Exercise brief:
Quote the essay on Elizabeth Warren's campaign word for word, between "I’ve flirted with" and "a fevered nightmare.", inclusive.

Excerpted passage START

An old joke explains the difference between normalcy, psychosis, and neurosis. A normal person believes that 2 + 2 = 4. A psychotic is sure that 2 + 2 = 5. A neurotic knows that 2 + 2 = 4 but just can’t stand it.
By that standard, I’m now a political neurotic. I said goodbye to Elizabeth Warren’s presidential run on Thursday. I gave a goodbye kiss to my dream of a truly progressive White House led by a woman. I let go my vision of a big party celebrating the inauguration of our first female president, just months after the 100th anniversary of women’s suffrage. Now all that is on hold.
I’ve flirted with voting for Sanders, as I did in 2016. But I supported Warren for good reason. She’s smarter and more strategic. Among other things, she doesn’t call herself a “socialist” in a nation with a century-long induced allergy to anything smelling of “socialism.” Warren also carried the long-thwarted dreams of millions of women for empathetic leadership by one of their own. Or so I thought.
I’ll go to my grave believing that if Hillary Clinton had only picked Sanders as her Veep, rather than the anodyne and unknown Tim Kaine, she’d be in the White House right now. The past three years would have been little more than a fevered nightmare.

Excerpted passage END
Data START

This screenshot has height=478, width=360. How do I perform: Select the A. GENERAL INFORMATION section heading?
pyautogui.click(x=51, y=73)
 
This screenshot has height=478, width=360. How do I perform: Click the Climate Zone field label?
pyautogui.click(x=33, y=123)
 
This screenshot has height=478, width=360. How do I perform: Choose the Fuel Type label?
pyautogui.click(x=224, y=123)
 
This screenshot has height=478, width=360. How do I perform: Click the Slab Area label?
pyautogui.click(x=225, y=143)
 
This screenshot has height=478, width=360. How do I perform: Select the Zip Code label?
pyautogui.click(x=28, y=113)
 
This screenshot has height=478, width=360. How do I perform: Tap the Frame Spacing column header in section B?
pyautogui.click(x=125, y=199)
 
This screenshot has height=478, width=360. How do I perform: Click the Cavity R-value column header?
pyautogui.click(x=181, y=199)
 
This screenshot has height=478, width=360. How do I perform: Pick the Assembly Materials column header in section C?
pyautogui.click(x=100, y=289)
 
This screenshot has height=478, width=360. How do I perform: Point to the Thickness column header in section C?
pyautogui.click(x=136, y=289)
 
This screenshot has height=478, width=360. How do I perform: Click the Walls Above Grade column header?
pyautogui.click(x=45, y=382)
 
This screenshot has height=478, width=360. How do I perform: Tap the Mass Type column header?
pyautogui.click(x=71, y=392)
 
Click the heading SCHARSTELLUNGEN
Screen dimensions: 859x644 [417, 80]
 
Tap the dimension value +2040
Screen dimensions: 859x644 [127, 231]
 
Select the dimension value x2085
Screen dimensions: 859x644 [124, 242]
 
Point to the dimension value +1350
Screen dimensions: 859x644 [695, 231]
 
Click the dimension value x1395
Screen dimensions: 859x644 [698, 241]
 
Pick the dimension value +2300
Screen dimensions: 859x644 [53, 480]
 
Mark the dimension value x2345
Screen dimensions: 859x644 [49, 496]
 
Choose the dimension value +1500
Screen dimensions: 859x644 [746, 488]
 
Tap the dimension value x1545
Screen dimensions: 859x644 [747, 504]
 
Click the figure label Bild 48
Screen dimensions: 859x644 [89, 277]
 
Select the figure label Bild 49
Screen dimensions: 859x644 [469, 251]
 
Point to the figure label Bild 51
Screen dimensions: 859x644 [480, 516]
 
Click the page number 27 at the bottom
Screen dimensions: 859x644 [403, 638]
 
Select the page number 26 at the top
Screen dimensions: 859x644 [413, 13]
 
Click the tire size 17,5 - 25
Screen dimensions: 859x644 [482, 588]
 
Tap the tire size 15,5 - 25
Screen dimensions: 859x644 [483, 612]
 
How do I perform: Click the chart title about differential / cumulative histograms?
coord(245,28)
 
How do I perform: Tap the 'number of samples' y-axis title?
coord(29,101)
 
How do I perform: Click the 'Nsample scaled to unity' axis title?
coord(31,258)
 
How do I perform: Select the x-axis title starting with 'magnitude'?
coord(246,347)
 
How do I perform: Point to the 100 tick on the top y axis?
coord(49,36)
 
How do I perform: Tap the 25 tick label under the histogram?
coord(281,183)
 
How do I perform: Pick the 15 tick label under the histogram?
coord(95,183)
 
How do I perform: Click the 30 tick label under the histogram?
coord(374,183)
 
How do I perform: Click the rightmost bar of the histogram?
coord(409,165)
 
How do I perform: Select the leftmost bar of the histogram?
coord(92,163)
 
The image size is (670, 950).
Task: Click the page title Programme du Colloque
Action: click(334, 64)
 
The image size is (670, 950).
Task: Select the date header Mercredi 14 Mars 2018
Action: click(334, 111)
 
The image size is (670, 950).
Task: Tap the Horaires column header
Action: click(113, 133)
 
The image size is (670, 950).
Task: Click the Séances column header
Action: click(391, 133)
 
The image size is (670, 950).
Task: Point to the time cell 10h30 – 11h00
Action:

Data END

Solution:
I’ve flirted with voting for Sanders, as I did in 2016. But I supported Warren for good reason. She’s smarter and more strategic. Among other things, she doesn’t call herself a “socialist” in a nation with a century-long induced allergy to anything smelling of “socialism.” Warren also carried the long-thwarted dreams of millions of women for empathetic leadership by one of their own. Or so I thought.
I’ll go to my grave believing that if Hillary Clinton had only picked Sanders as her Veep, rather than the anodyne and unknown Tim Kaine, she’d be in the White House right now. The past three years would have been little more than a fevered nightmare.